3) Legal Fees by Court Rule
Finally, in addition to having the other side pay your legal fees through a statute, or contract, one can possibly turn to the New Jersey Rules of Court that allow fee-shifting in certain situations. Indeed, New Jersey Court Rule 4:42-9 is entitled “Attorney’s Fees,” and subsection (a) expressly provides for “Actions in Which Fee is Allowable.” These includes various actions upon a liability or indemnity policy of insurance, actions to foreclose tax certificates, as well as probate actions.
We find many cases where individuals want to challenge a will but are unsure how they can afford a competent lawyer to go about doing that. R. 4:42-9(a)(3) provides that “In a probate action, if probate is refused, the court may make an allowance to be paid out of the estate of the decedent. If probate is granted, and it shall appear that the contestant had reasonable cause for contesting the validity of the will or codicil, the court may make an allowance to the proponent and the contestant, to be paid out of the estate.”
Therefore, the literal reading of the Rule allows an award of fees when there is a reasonable challenge to the probate of a Will, even though the contestant of the will ultimately loses the case.
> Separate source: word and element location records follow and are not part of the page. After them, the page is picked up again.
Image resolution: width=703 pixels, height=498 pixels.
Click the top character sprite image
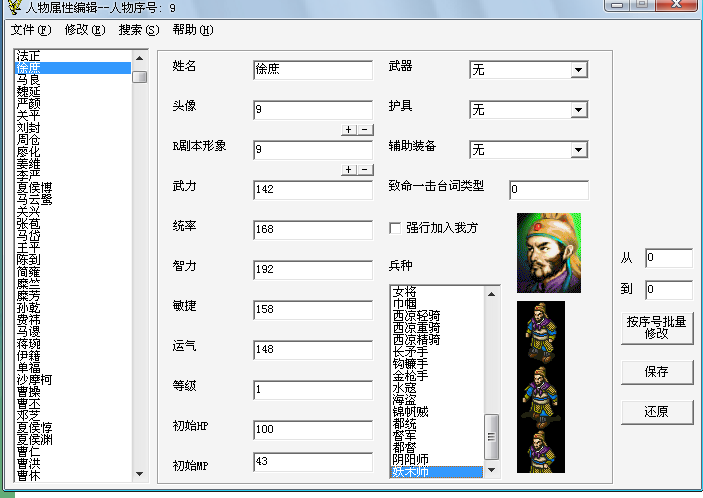click(541, 331)
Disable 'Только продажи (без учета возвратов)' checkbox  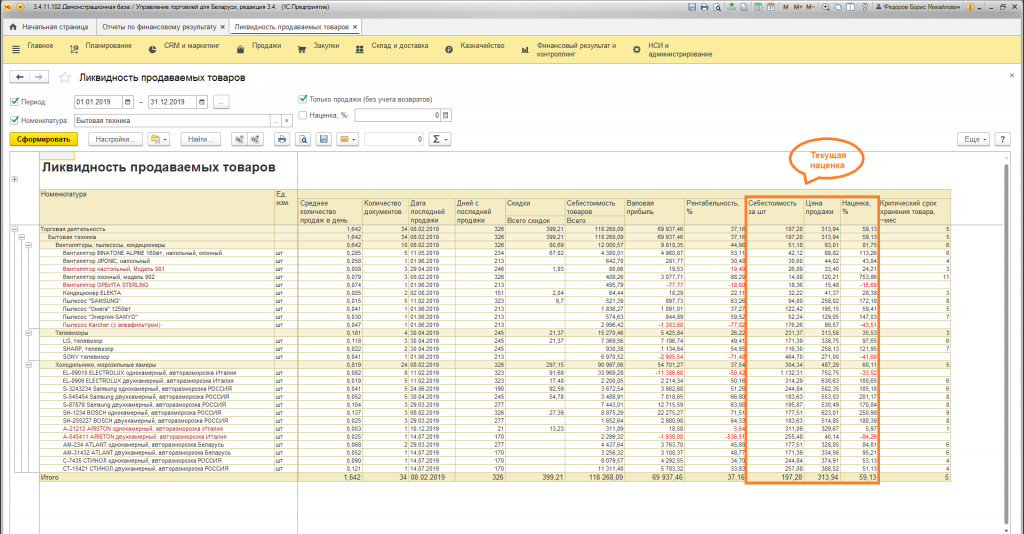(x=303, y=99)
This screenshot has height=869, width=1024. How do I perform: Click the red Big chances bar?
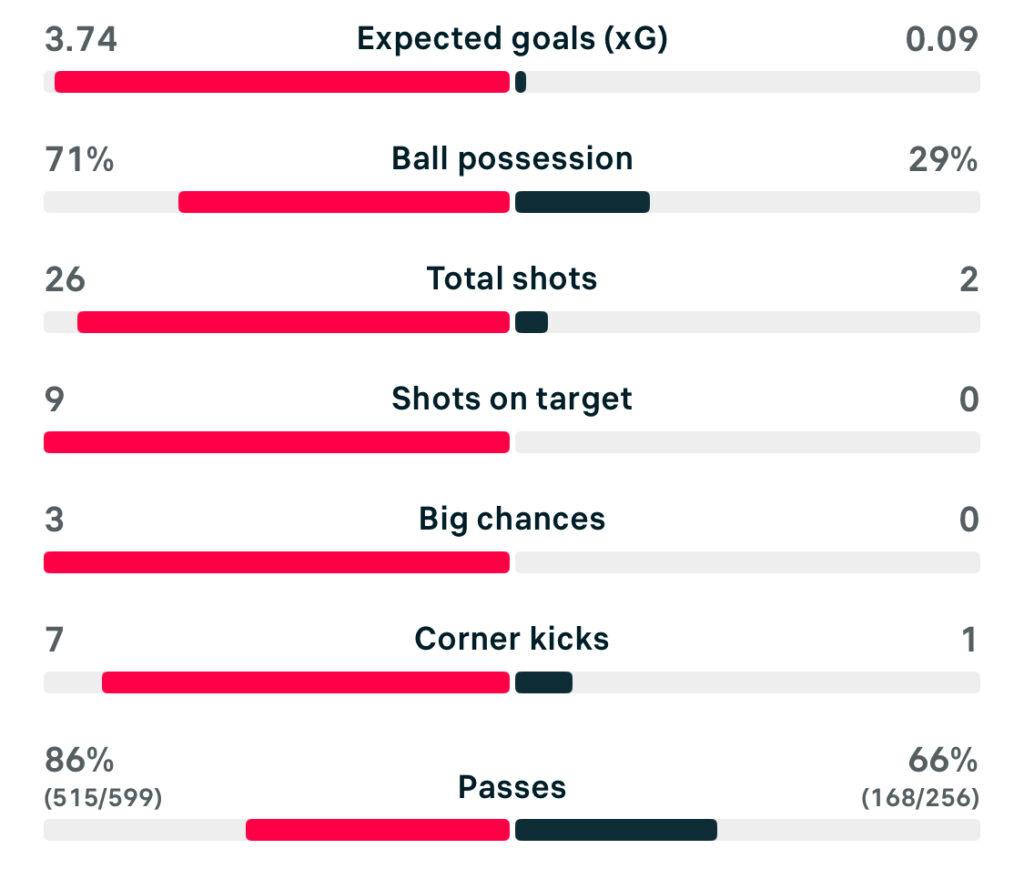coord(277,562)
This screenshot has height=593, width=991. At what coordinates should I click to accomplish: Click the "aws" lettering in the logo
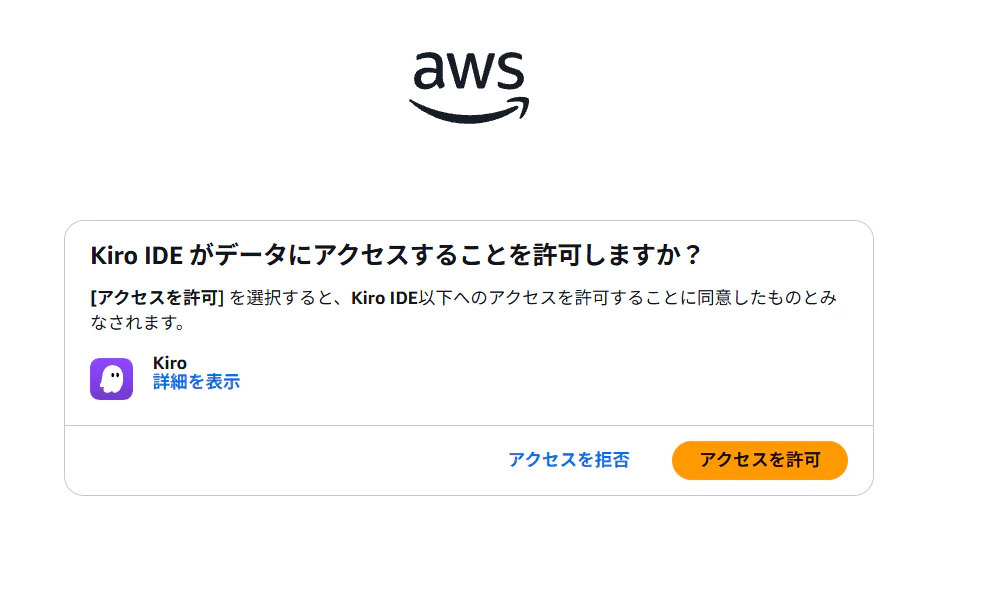point(469,71)
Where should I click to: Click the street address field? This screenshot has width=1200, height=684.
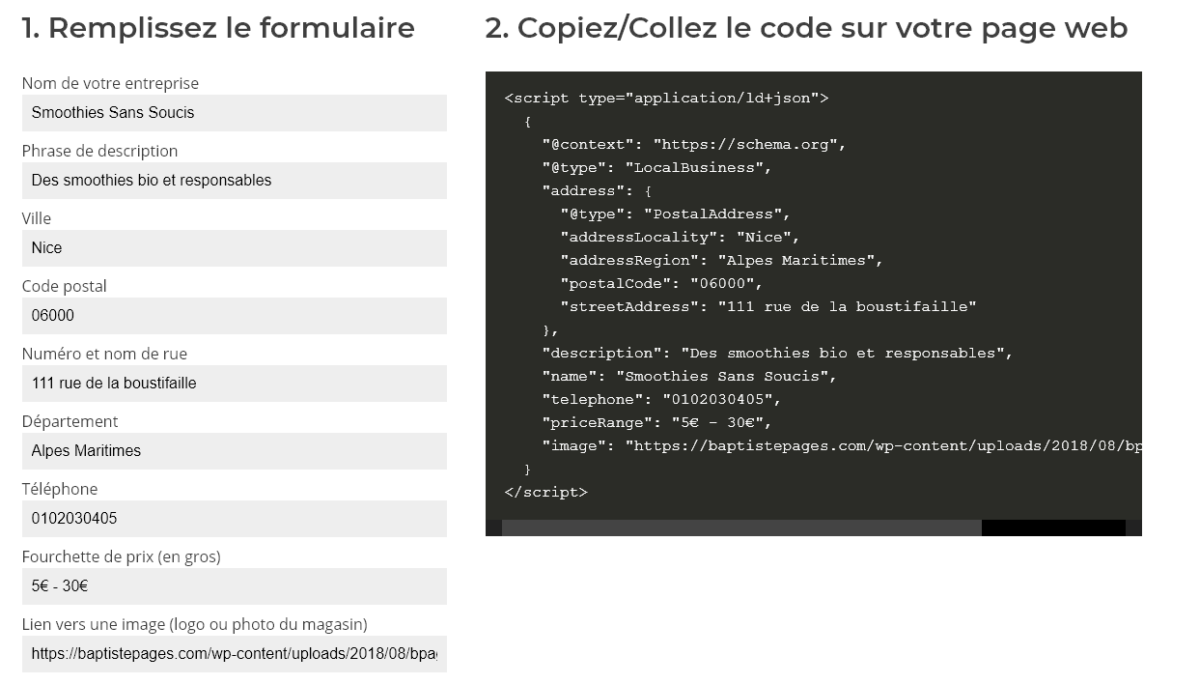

In fact, The New Jersey Supreme Court in In re Reisdorf, 80 N.J. 319, 326 (1979) held that “courts will normally allow counsel fees to both proponent and contestant in a will dispute.” As such, if you believe there is a valid reason to contest a will, such as undue influence, it is possible that, even if you lose, you could recover the fee from the estate. Importantly, whether or not a litigant has a “reasonable cause” for contesting a will, and therefore entitled to reimbursement of fees, is left to the sound discretion of the Court. This means that the award of fees will be based on many factors and the specific details of each case. These types of cases require complicated litigation and consultation with a licensed attorney prior to bringing such a matter is a must.
Here are Weir Attorneys, we are always looking for ways to effectively litigate our cases while maintaining cost-efficient representation. As such, when possible, we always have an eye towards instances and cases where we can get the other party, rather than our clients, to pay our fees.